23.7 Confidence intervals: Mean differences
The CI for the mean difference has the same form as for a single mean (Chap. 22), so an approximate 95% confidence interval (CI) for \(\mu_d\) is
\[ \bar{d} \pm 2 \times\text{s.e.}(\bar{d}). \] This is the same as the CI for \(\bar{x}\) if the differences are considered as the data.
For the insulation data:
\[
0.54 \pm (2 \times 0.3211784),
\]
or \(0.54\pm 0.642\).
This CI is equivalent to
\(0.54 - 0.642 = -0.102\),
up to
\(0.54 + 0.642 = 1.182\).
We write:
Based on the sample, an approximate 95% CI for the population mean energy saving after adding the wall cavity insulation is from \(-0.10\) to \(1.18\)MWh.
The negative number is not an energy consumption value; it is a negative mean amount of energy saved. Saving a negative amount is like using more energy. So the 95% CI is saying that we are reasonably confident that, after adding the insulation, the mean energy-use difference is between using \(0.10\)MWh more energy to using \(1.18\)MWh less energy. Alternatively, the plausible values for the mean energy savings are between \(-0.10\) to \(1.18\)MWh.
Example 23.1 (COVID lockdown) A study of \(n = 213\) Spanish health students (Romero-Blanco et al. 2020) measured (among other things) the number of minutes of vigorous physical activity (PA) performed by students before and during the COVID-19 lockdown (from March to April 2020 in Spain).
Since the before and during lockdown were both measured on each participant, the data are paired. The data are summarised below.

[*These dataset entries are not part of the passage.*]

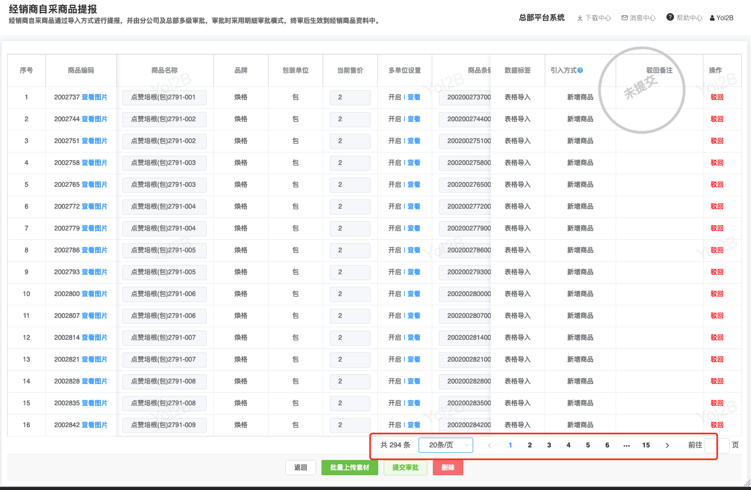Open the message center envelope icon
The height and width of the screenshot is (490, 751).
point(624,18)
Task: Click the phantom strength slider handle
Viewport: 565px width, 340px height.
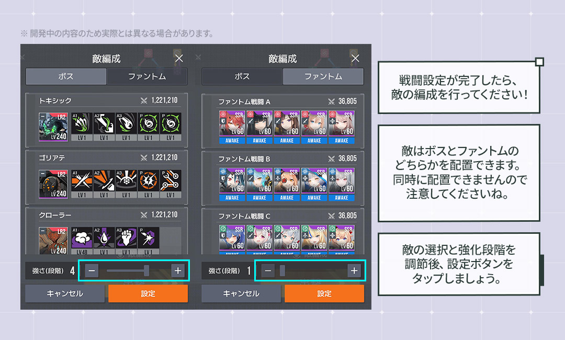Action: 283,270
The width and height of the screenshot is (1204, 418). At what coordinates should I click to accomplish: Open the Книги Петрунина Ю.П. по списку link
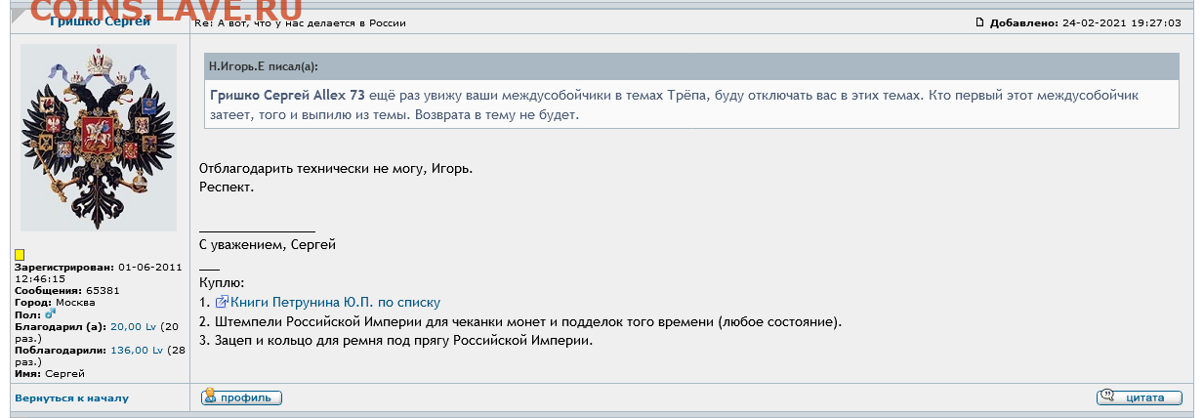[336, 303]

Mean (minutes) | Standard deviation (minutes) | |
---|---|---|
Before | 28.47 | 54.13 |
During | 30.66 | 30.04 |
Difference | -2.68 | 51.30 |
Notice that the differences are defined as Before minus During. A positive difference therefore means the Before value is higher; hence, the differences tell us how much longer the student spent doing vigorous PA before the COVID lockdown. Similarly, a negative value means that the During value is higher.

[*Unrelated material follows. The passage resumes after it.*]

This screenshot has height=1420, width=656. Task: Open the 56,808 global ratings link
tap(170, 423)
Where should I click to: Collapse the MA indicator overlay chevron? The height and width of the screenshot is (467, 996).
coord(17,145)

In this situation, the parameter of interest is the population mean difference \(\mu_d\), the mean amount that students spent in vigorous PA before the lockown compared to during the lockdown.

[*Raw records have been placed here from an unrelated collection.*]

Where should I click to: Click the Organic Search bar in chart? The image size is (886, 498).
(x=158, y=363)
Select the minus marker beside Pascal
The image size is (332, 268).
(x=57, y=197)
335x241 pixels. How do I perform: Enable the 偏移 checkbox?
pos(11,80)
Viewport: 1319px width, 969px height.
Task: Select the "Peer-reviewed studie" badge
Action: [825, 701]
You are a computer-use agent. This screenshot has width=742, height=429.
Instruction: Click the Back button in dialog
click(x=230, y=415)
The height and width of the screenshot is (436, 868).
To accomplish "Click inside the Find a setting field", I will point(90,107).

Also notice that the standard deviation of the difference (\(\text{s.e.}(\bar{d}) = 51.30\)) is not \(54.13 - 30.04\), or \(30.04 - 54.13\). Those calculations would find the difference between the two standard deviations… not the standard deviation of the list of differences.
Every sample would contain different students, and hence would produce different pre- and during-COVID mean amounts of PA, so those means would have standard error.
Likewise, the mean of each individuals’ difference would vary from sample to sample, so the mean difference would vary and hence have a standard error:
\[ \text{s.e.}(\bar{d}) = \frac{s_d}{n} = \frac{51.30}{\sqrt{213}} = 3.515018. \] The approximate 95% CI for the population mean difference is from
\[ -2.68 - (2 \times 3.515018) = -9.710036 \] to \[ -2.68 + (2 \times 3.789094) = 4.350036, \] so the approximate 95% CI for the population mean difference is from -9.71 to 4.35 minutes.
Notice that one of the values is negative. This does not mean a negative amount of PA (which would make no sense); the CI is for the population mean difference. So, a negative value means that the During values are higher than the Before values on average.
So, the CI means:
In the population, the mean difference between the amount of vigorous PA by Spanish health students is between 9.71 minutes more during lockdown, and 4.35 minutes more before lockdown.